Directions for this task:
Please print all of the records shown below, exactly as given.

Collected data entries:
===============
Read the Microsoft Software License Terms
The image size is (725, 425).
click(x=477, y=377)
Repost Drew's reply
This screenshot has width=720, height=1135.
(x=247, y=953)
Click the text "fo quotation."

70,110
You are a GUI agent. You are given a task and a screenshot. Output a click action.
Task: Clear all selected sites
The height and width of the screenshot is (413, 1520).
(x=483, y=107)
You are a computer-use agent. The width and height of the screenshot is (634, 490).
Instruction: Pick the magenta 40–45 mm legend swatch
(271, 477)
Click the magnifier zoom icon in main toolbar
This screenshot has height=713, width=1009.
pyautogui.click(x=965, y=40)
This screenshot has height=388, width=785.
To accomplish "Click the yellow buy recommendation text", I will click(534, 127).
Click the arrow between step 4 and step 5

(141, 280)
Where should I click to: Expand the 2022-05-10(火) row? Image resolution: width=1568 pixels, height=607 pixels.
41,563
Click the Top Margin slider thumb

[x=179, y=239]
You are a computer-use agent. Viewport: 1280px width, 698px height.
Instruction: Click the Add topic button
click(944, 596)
===============
Response to this exercise:
Read the Microsoft Software License Terms
The image size is (725, 425).
click(x=477, y=377)
Repost Drew's reply
This screenshot has width=720, height=1135.
(x=247, y=953)
Click the text "fo quotation."

70,110
You are a GUI agent. You are given a task and a screenshot. Output a click action.
Task: Clear all selected sites
The height and width of the screenshot is (413, 1520).
(x=483, y=107)
You are a computer-use agent. The width and height of the screenshot is (634, 490).
Instruction: Pick the magenta 40–45 mm legend swatch
(271, 477)
Click the magnifier zoom icon in main toolbar
This screenshot has height=713, width=1009.
pyautogui.click(x=965, y=40)
This screenshot has height=388, width=785.
To accomplish "Click the yellow buy recommendation text", I will click(534, 127).
Click the arrow between step 4 and step 5

(141, 280)
Where should I click to: Expand the 2022-05-10(火) row? Image resolution: width=1568 pixels, height=607 pixels.
41,563
Click the Top Margin slider thumb

[x=179, y=239]
You are a computer-use agent. Viewport: 1280px width, 698px height.
Instruction: Click the Add topic button
click(944, 596)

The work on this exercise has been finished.